-- GIVEN DATA follows --
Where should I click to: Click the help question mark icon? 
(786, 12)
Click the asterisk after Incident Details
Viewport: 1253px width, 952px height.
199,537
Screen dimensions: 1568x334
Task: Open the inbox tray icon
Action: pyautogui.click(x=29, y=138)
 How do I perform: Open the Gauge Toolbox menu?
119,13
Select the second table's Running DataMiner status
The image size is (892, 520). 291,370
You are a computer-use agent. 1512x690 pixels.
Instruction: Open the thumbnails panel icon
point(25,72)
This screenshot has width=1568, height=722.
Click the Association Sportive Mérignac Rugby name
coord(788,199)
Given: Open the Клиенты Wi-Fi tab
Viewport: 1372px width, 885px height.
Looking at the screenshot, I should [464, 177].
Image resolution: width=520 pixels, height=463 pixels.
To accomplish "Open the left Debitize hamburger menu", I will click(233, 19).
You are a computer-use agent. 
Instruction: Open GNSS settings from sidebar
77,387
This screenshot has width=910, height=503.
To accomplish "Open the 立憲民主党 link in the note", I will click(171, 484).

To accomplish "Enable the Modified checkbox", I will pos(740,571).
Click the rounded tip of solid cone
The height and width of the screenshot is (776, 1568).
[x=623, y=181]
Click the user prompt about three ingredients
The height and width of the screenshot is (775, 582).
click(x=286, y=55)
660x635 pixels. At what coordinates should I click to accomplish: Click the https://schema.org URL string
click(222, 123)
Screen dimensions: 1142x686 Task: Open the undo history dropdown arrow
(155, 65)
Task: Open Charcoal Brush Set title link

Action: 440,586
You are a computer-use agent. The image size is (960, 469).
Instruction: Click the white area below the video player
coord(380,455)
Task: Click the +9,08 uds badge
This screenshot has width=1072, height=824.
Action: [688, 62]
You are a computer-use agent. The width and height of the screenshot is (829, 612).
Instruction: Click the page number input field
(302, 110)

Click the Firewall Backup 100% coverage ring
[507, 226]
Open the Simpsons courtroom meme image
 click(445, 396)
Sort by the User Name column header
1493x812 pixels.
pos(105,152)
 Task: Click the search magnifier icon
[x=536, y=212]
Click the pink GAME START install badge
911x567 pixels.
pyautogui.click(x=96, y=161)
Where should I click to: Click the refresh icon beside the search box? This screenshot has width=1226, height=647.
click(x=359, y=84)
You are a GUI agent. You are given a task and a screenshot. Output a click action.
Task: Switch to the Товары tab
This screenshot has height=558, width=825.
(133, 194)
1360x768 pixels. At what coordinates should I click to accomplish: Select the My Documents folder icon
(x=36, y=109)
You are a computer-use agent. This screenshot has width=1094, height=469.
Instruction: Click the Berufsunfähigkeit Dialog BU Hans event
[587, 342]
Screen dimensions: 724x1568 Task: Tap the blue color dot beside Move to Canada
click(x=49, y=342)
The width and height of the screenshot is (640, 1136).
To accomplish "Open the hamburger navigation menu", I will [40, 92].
-- GIVEN DATA concluded --
Each line in the listing above is to be returned unchanged.

RESPONSE -
Where should I click to: Click the help question mark icon? 
(786, 12)
Click the asterisk after Incident Details
Viewport: 1253px width, 952px height.
199,537
Screen dimensions: 1568x334
Task: Open the inbox tray icon
Action: pyautogui.click(x=29, y=138)
 How do I perform: Open the Gauge Toolbox menu?
119,13
Select the second table's Running DataMiner status
The image size is (892, 520). 291,370
You are a computer-use agent. 1512x690 pixels.
Instruction: Open the thumbnails panel icon
point(25,72)
This screenshot has width=1568, height=722.
Click the Association Sportive Mérignac Rugby name
coord(788,199)
Given: Open the Клиенты Wi-Fi tab
Viewport: 1372px width, 885px height.
Looking at the screenshot, I should [464, 177].
Image resolution: width=520 pixels, height=463 pixels.
To accomplish "Open the left Debitize hamburger menu", I will click(233, 19).
You are a computer-use agent. 
Instruction: Open GNSS settings from sidebar
77,387
This screenshot has width=910, height=503.
To accomplish "Open the 立憲民主党 link in the note", I will click(171, 484).

To accomplish "Enable the Modified checkbox", I will pos(740,571).
Click the rounded tip of solid cone
The height and width of the screenshot is (776, 1568).
[x=623, y=181]
Click the user prompt about three ingredients
The height and width of the screenshot is (775, 582).
click(x=286, y=55)
660x635 pixels. At what coordinates should I click to accomplish: Click the https://schema.org URL string
click(222, 123)
Screen dimensions: 1142x686 Task: Open the undo history dropdown arrow
(155, 65)
Task: Open Charcoal Brush Set title link

Action: 440,586
You are a computer-use agent. The image size is (960, 469).
Instruction: Click the white area below the video player
coord(380,455)
Task: Click the +9,08 uds badge
This screenshot has width=1072, height=824.
Action: [688, 62]
You are a computer-use agent. The width and height of the screenshot is (829, 612).
Instruction: Click the page number input field
(302, 110)

Click the Firewall Backup 100% coverage ring
[507, 226]
Open the Simpsons courtroom meme image
 click(445, 396)
Sort by the User Name column header
1493x812 pixels.
pos(105,152)
 Task: Click the search magnifier icon
[x=536, y=212]
Click the pink GAME START install badge
911x567 pixels.
pyautogui.click(x=96, y=161)
Where should I click to: Click the refresh icon beside the search box? This screenshot has width=1226, height=647.
click(x=359, y=84)
You are a GUI agent. You are given a task and a screenshot. Output a click action.
Task: Switch to the Товары tab
This screenshot has height=558, width=825.
(133, 194)
1360x768 pixels. At what coordinates should I click to accomplish: Select the My Documents folder icon
(x=36, y=109)
You are a computer-use agent. This screenshot has width=1094, height=469.
Instruction: Click the Berufsunfähigkeit Dialog BU Hans event
[587, 342]
Screen dimensions: 724x1568 Task: Tap the blue color dot beside Move to Canada
click(x=49, y=342)
The width and height of the screenshot is (640, 1136).
To accomplish "Open the hamburger navigation menu", I will [40, 92].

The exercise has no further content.